Some people came by who asked Reason lots of questions. Who was her father? Reason could answer that one truthfully. “I don’t know.”

“But you know what he was, right?” asked the man. The woman poked him sharply with her elbow, and raised her eyebrows.

Reason could tell he was in trouble for asking that question but she answered anyway. “He was an Aboriginie. But I don’t know what people. Mum thinks he said he was a Koori, but she’s not even sure of that. They were only together one night. It was in a hotel,” she added helpfully. She was pleased she had remembered to call Sarafina “mum” instead of Sarafina.

“Does your mum have a lot of different men stay the night with her?”

Another question that allowed Reason to tell the truth.

“No, never.”

They asked lots more questions. Most were about Sarafina. Reason said what Sarafina had taught her to say. A lot of what she said wasn’t true.

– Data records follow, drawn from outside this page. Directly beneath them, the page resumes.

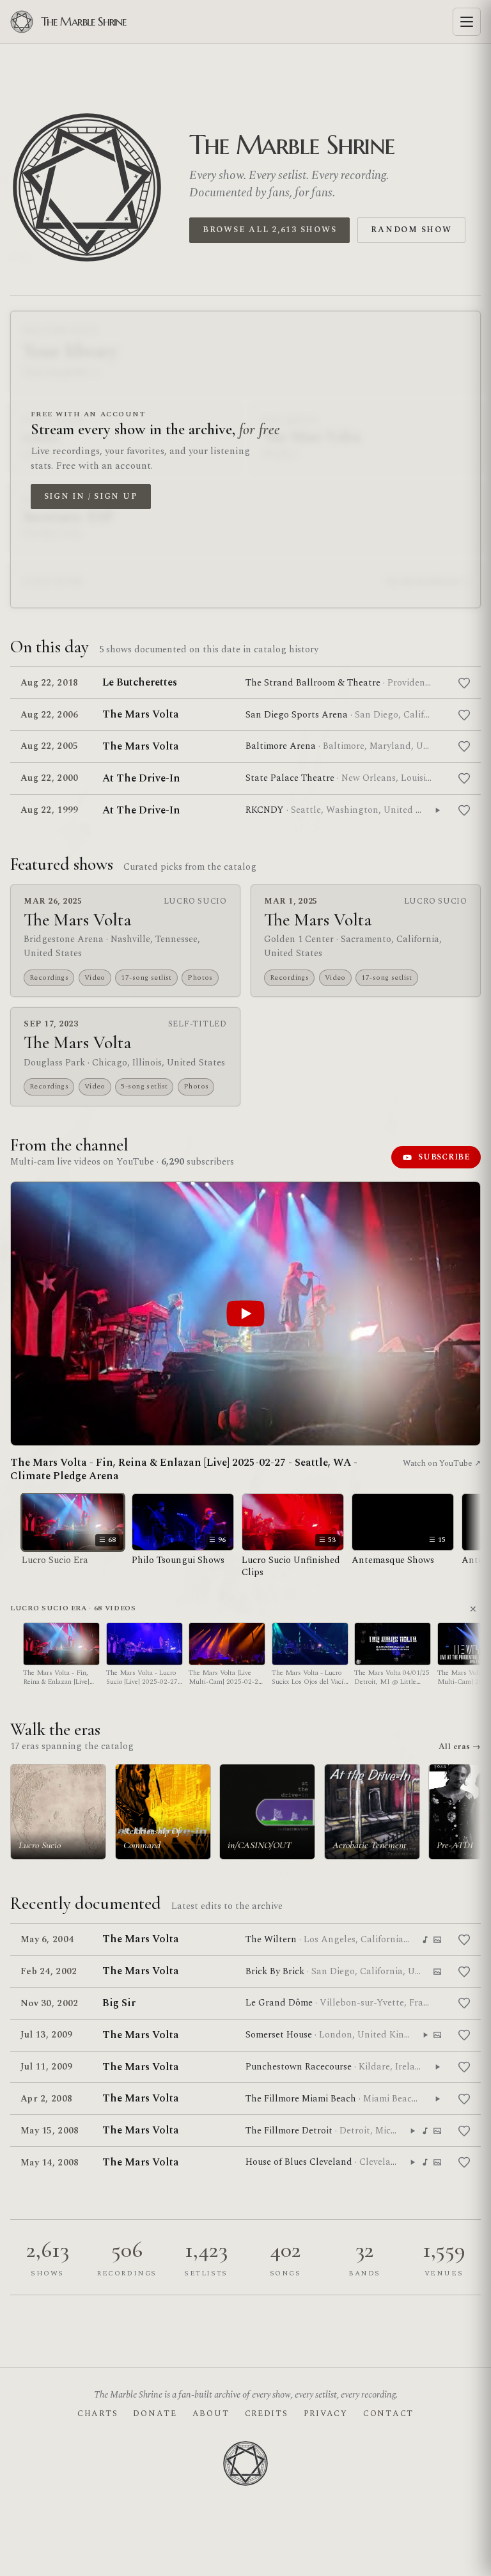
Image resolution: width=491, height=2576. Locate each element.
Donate (154, 2413)
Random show (411, 229)
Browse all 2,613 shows (269, 229)
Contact (388, 2413)
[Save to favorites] (464, 683)
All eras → (460, 1746)
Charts (97, 2413)
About (211, 2413)
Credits (266, 2413)
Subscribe (444, 1156)
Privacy (326, 2413)
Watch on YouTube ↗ (442, 1463)
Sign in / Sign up (91, 496)
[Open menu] (467, 22)
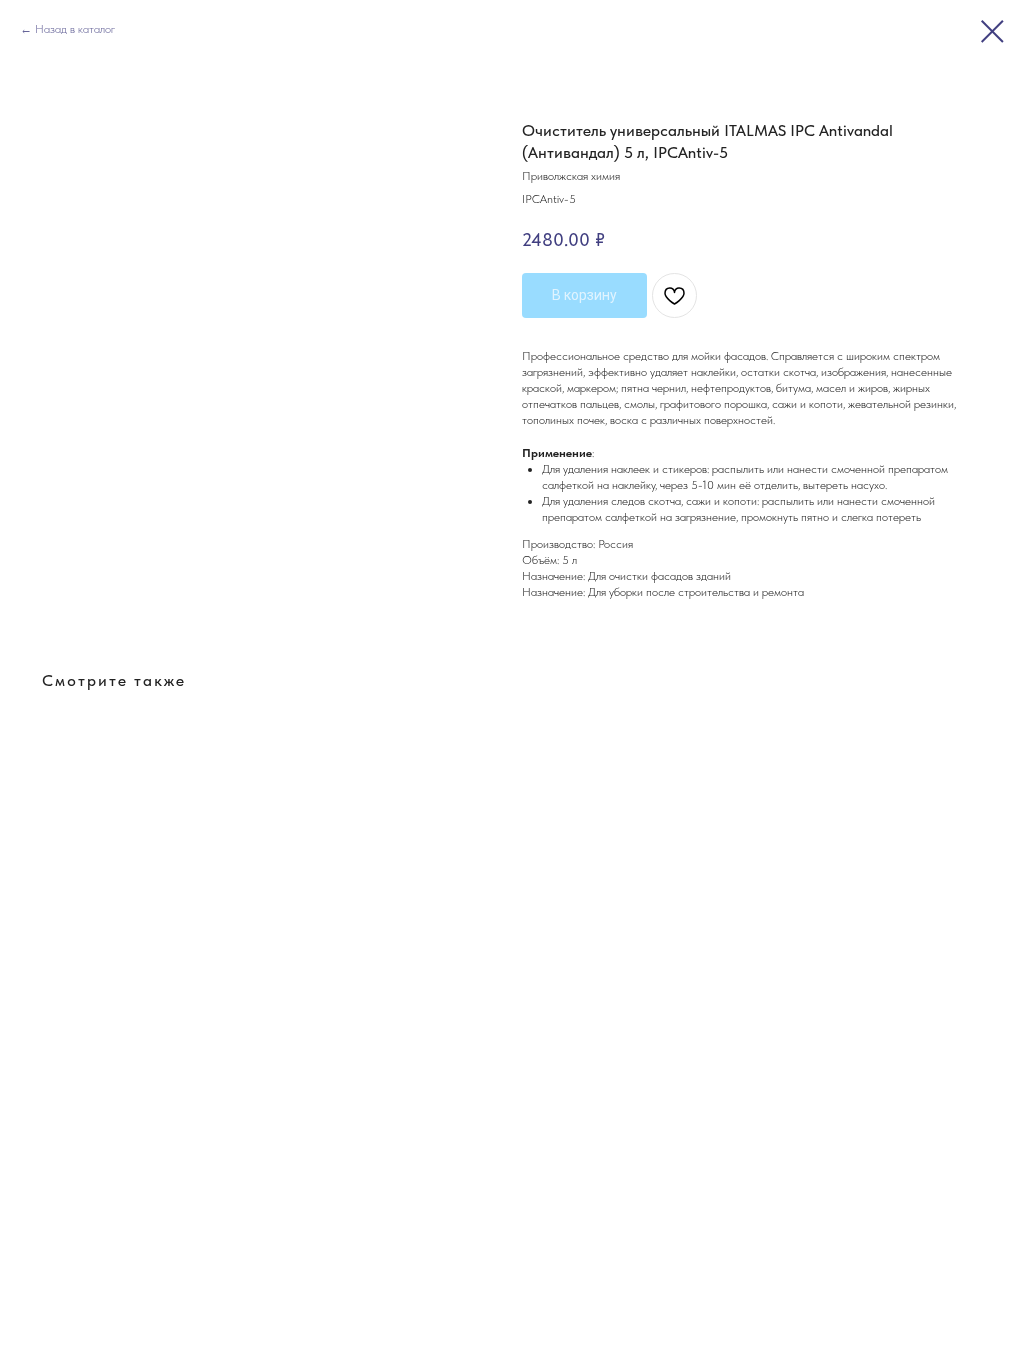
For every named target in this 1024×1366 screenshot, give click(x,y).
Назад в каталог (75, 29)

She didn’t tell them about any of the mathematical games they played. She didn’t tell them about the times Sarafina would shake uncontrollably and talk to people who weren’t there.

She told them about all the different towns and settlements she’d been to and which ones she liked the best. She didn’t say that her grandmother was evil, just that she loved her mother, and wanted to stay with her.

They had to go to Sydney for a court hearing. It was big and bustling and scary. Reason had never been to a city before. She was asked all the same questions and gave them all the same answers.

Sarafina had to sign a document saying that she would take the pills the doctors gave her and she would give Esmeralda access to her granddaughter. Sarafina signed the papers, threw away the pills, and then they ran away again.